Give back exactly the lines of the material below that start at the line containing "Task: Click the Playlists scroll-down arrow" and end at the line containing "Viewport: 500px width, 484px height.", and no others.

### MATERIAL TO PROCESS

^^^^

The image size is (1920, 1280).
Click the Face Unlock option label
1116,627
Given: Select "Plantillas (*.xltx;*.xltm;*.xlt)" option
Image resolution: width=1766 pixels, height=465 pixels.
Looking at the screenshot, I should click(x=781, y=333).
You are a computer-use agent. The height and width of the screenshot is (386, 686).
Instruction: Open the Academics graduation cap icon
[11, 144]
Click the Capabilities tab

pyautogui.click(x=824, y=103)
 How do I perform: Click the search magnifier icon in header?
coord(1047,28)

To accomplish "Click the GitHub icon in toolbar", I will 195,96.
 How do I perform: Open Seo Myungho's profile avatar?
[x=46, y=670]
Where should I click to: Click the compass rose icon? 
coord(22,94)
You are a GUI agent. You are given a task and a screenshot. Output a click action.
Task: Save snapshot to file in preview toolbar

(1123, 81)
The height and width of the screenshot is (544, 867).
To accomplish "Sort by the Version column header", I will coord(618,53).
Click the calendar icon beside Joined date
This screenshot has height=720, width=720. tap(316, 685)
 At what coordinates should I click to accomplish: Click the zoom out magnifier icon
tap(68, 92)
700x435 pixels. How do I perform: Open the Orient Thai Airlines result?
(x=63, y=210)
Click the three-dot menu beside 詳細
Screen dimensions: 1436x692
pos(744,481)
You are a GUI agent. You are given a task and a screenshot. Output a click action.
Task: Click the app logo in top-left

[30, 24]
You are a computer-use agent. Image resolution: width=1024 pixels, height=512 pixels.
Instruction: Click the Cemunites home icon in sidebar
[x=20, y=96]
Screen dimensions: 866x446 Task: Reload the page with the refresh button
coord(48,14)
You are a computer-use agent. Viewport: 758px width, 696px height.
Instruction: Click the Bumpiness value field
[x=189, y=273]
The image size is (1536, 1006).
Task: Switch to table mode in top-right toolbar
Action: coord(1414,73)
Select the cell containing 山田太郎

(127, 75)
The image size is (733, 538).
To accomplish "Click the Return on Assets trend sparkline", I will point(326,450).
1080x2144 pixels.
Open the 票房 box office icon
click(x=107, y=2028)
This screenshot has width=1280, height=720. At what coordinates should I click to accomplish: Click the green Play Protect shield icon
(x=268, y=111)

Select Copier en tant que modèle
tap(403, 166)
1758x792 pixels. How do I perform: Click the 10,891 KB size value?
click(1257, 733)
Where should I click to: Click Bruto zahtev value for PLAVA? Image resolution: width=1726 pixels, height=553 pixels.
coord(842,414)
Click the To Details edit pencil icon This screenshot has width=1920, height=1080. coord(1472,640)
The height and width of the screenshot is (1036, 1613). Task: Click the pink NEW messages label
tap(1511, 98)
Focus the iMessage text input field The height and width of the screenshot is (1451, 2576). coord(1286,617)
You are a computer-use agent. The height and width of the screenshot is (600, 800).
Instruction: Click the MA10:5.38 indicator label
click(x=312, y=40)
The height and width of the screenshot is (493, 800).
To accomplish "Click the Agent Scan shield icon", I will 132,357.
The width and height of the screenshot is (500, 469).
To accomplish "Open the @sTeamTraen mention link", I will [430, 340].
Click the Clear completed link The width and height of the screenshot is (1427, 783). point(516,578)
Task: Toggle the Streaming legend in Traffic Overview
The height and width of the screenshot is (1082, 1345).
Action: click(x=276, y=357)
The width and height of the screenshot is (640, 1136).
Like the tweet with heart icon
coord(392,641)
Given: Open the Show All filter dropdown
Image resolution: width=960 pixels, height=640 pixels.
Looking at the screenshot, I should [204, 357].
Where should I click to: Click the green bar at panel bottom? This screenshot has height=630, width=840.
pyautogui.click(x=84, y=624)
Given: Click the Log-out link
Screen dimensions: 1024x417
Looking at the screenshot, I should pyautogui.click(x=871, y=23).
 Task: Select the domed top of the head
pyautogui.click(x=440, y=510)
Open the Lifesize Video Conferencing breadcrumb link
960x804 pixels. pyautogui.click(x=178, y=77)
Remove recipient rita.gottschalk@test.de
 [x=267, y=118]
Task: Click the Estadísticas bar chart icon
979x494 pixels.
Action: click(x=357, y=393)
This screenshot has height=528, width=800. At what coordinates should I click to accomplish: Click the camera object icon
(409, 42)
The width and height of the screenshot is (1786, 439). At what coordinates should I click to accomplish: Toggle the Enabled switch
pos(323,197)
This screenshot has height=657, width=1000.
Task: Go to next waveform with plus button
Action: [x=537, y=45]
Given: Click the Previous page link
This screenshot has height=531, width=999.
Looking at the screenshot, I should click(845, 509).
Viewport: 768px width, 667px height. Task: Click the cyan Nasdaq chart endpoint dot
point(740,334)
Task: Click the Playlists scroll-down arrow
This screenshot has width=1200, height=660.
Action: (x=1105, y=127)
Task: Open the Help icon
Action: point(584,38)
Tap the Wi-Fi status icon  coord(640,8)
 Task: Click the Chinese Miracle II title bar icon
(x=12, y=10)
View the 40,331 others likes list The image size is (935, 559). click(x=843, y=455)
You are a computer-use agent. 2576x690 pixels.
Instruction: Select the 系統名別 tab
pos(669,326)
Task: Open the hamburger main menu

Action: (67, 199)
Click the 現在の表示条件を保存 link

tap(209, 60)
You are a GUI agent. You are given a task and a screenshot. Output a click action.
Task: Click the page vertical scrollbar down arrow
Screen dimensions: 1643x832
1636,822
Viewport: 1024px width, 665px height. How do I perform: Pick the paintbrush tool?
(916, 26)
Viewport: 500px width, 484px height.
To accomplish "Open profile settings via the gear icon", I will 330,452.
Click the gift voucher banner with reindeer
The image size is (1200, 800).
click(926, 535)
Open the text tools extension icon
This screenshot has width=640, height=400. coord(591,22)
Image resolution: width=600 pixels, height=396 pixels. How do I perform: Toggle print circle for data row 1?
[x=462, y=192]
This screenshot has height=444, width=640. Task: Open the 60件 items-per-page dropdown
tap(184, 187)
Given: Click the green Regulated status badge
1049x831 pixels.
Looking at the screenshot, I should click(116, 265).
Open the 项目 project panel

^^^^

### EXERCISE RESPONSE
Task: Click the Playlists scroll-down arrow
This screenshot has width=1200, height=660.
Action: (x=1105, y=127)
Task: Open the Help icon
Action: point(584,38)
Tap the Wi-Fi status icon  coord(640,8)
 Task: Click the Chinese Miracle II title bar icon
(x=12, y=10)
View the 40,331 others likes list The image size is (935, 559). click(x=843, y=455)
You are a computer-use agent. 2576x690 pixels.
Instruction: Select the 系統名別 tab
pos(669,326)
Task: Open the hamburger main menu

Action: (67, 199)
Click the 現在の表示条件を保存 link

tap(209, 60)
You are a GUI agent. You are given a task and a screenshot. Output a click action.
Task: Click the page vertical scrollbar down arrow
Screen dimensions: 1643x832
1636,822
Viewport: 1024px width, 665px height. How do I perform: Pick the paintbrush tool?
(916, 26)
Viewport: 500px width, 484px height.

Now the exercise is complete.